» **DATA FOR THIS TASK**
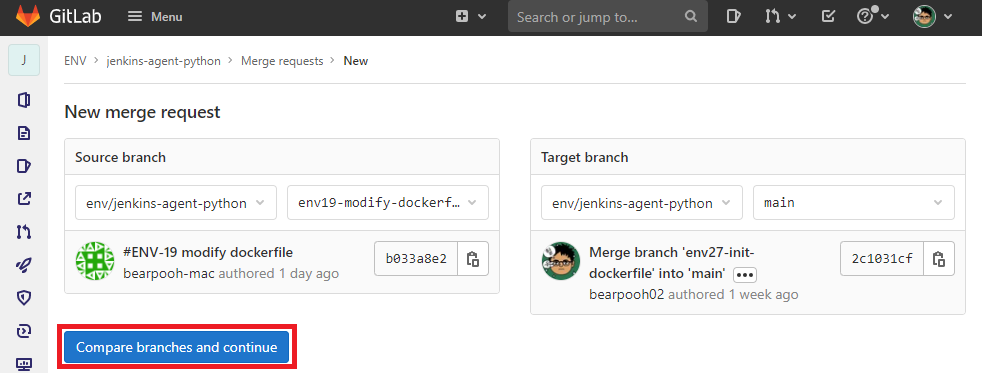Open the Repository icon in sidebar
Image resolution: width=982 pixels, height=373 pixels.
pos(24,133)
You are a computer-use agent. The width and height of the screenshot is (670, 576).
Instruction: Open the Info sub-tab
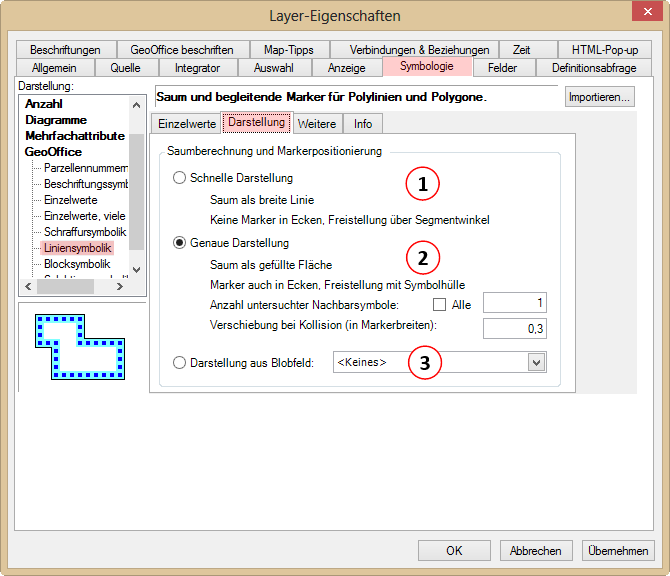tap(363, 124)
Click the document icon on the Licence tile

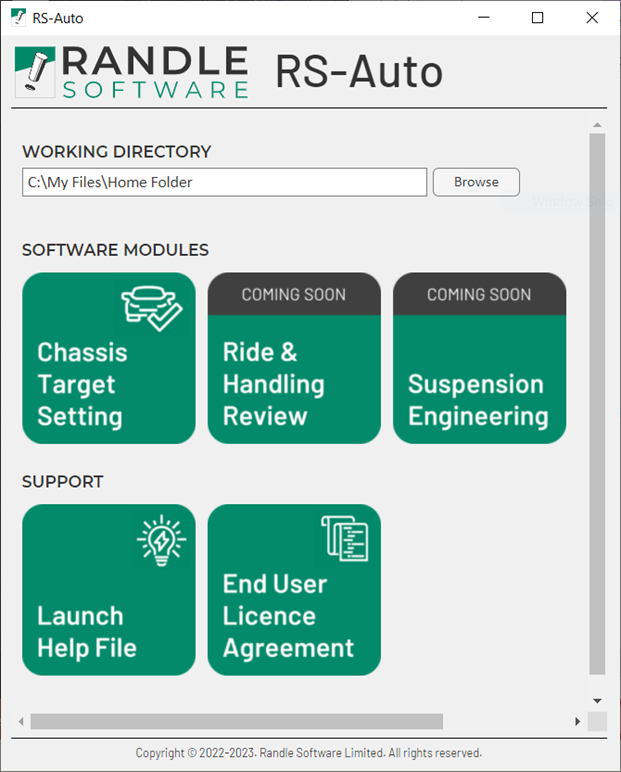[344, 540]
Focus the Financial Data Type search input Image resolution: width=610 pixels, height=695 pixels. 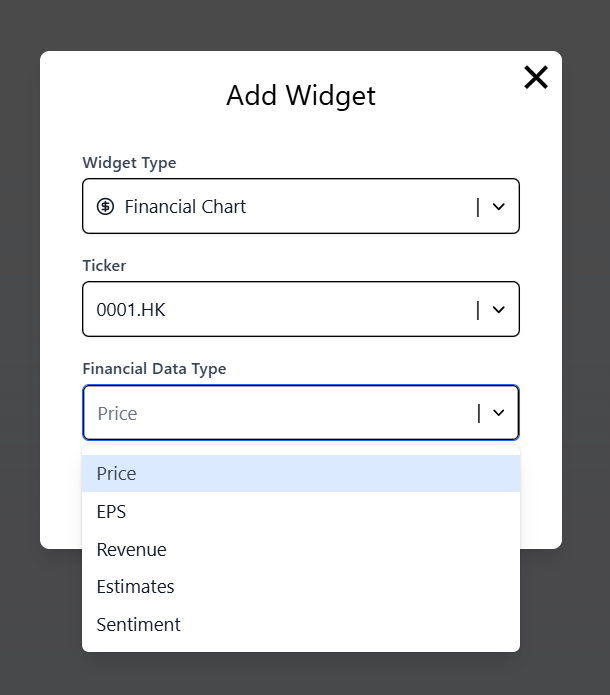(270, 413)
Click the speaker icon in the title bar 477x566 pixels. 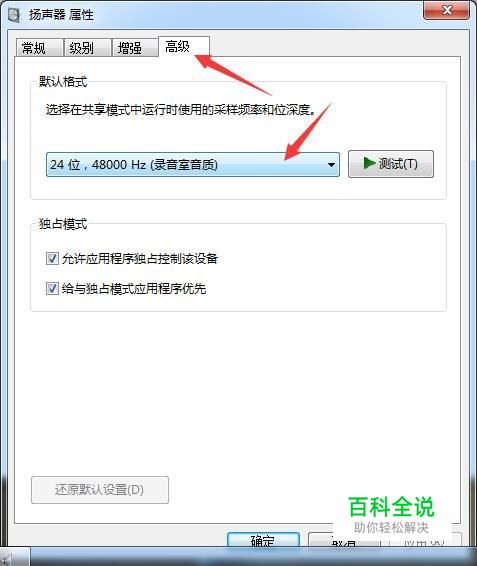pyautogui.click(x=14, y=15)
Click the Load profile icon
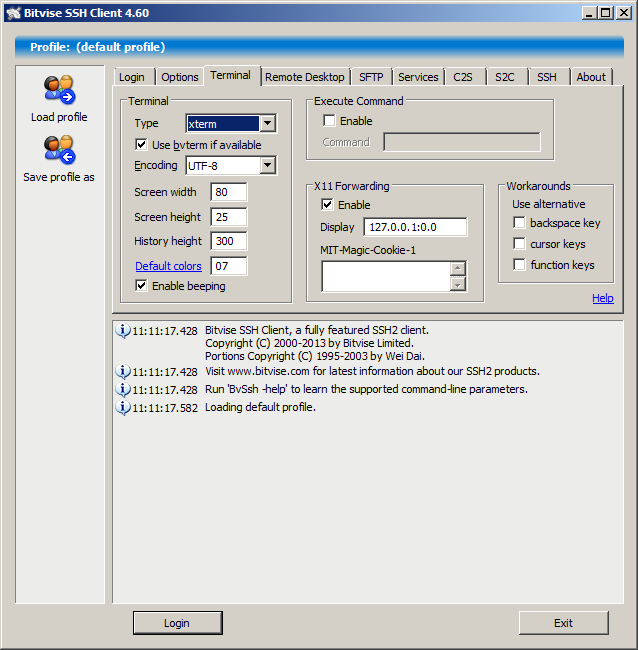Screen dimensions: 638x650 point(59,90)
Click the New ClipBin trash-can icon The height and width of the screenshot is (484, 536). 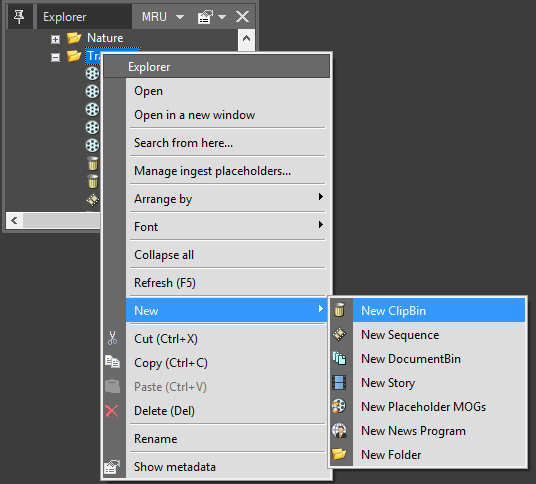click(x=339, y=310)
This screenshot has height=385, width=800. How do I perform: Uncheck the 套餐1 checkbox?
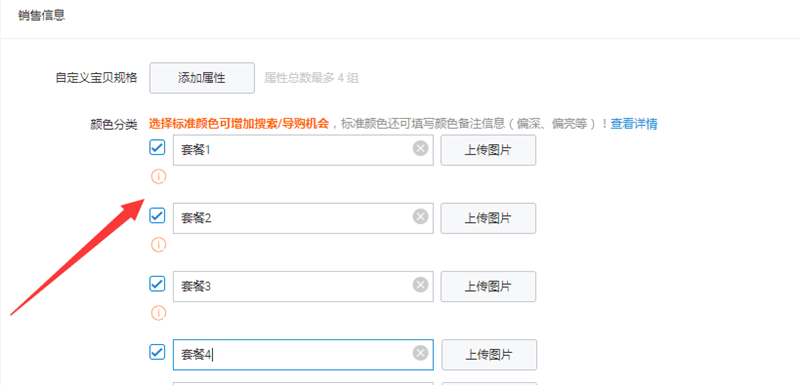(x=157, y=148)
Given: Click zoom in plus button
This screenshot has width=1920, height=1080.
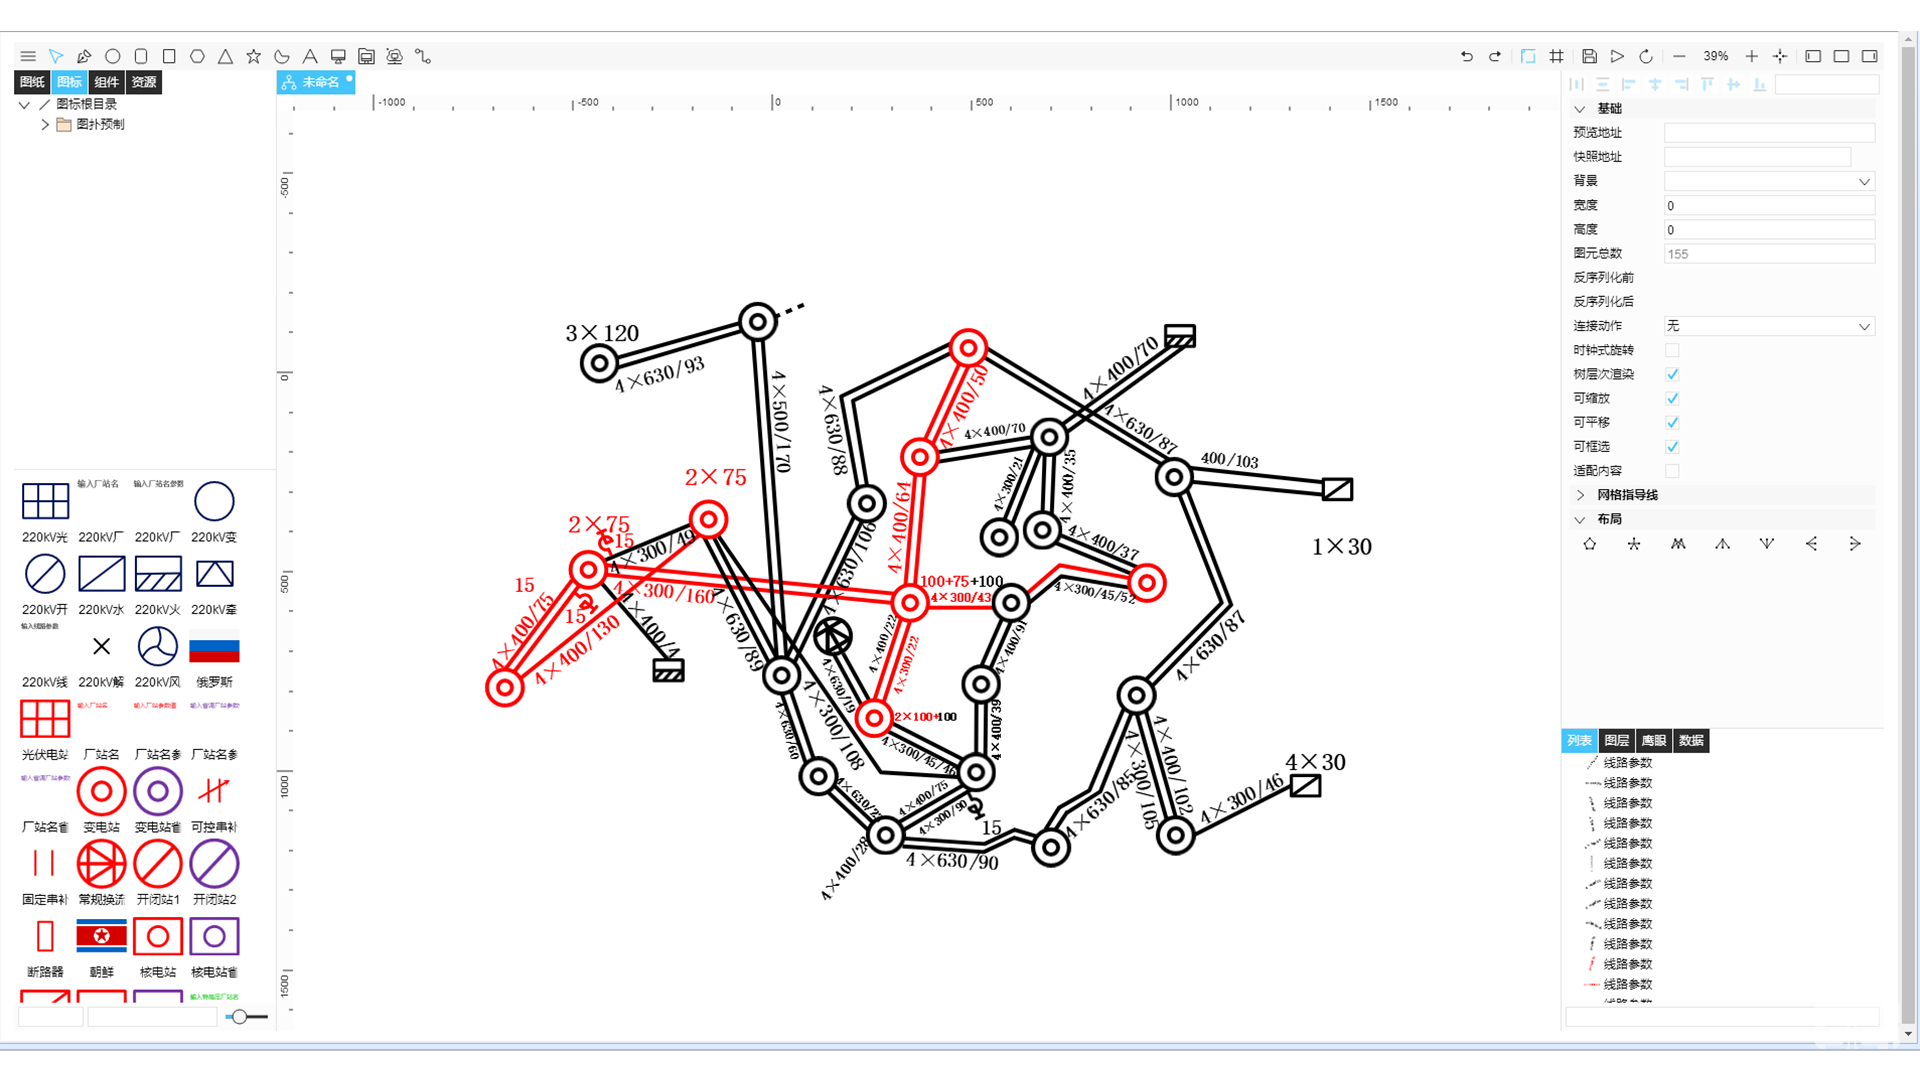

» **STATED GOAL**
Please convert the rows into a numbered list, starting at the line that has "Given: Click zoom in plus button" and continuing through the end of the rows. Skip blank lines and leave the pictures out.

» **OUTPUT BELOW**
1. Given: Click zoom in plus button
2. This screenshot has width=1920, height=1080.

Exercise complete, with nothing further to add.